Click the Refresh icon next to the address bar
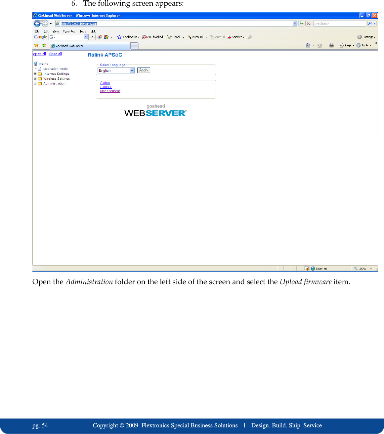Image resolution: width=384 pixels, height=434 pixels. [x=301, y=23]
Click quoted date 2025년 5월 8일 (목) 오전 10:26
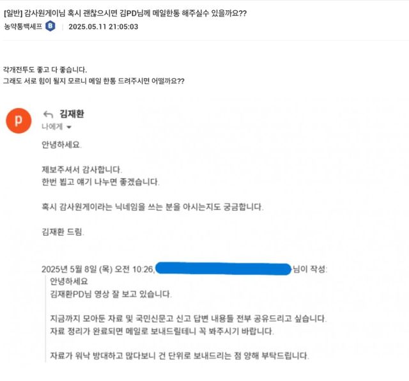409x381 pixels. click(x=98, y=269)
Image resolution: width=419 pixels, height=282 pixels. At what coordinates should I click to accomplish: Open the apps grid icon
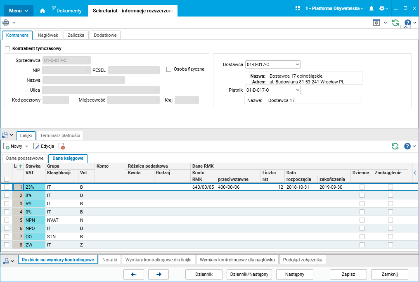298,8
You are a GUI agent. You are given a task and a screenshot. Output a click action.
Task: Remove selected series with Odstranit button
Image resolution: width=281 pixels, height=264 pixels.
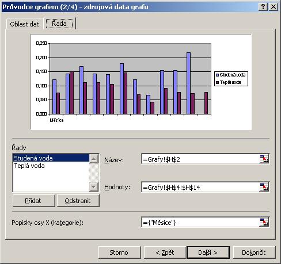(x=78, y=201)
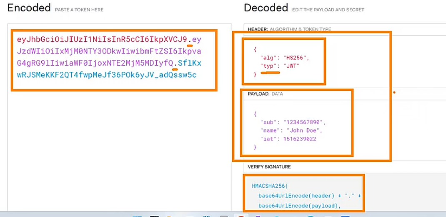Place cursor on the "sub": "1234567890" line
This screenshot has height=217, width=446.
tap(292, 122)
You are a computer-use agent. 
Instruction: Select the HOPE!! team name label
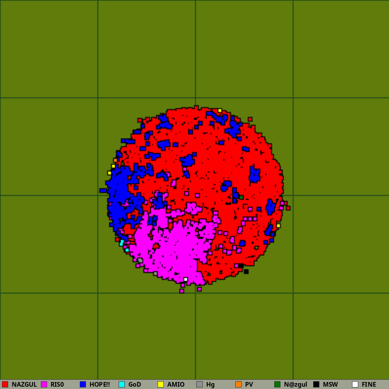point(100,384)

- - -

Work instructions
Without the pictures, return all the records precisely as they stand.

Answer for this exercise
Click the Refresh icon next to the address bar
Image resolution: width=384 pixels, height=434 pixels. [x=301, y=23]
Click quoted date 2025년 5월 8일 (목) 오전 10:26
409x381 pixels. click(x=98, y=269)
Image resolution: width=419 pixels, height=282 pixels. At what coordinates should I click to accomplish: Open the apps grid icon
298,8
You are a GUI agent. You are given a task and a screenshot. Output a click action.
Task: Remove selected series with Odstranit button
Image resolution: width=281 pixels, height=264 pixels.
(x=78, y=201)
Place cursor on the "sub": "1234567890" line
This screenshot has height=217, width=446.
tap(292, 122)
You are a computer-use agent. 
Instruction: Select the HOPE!! team name label
point(100,384)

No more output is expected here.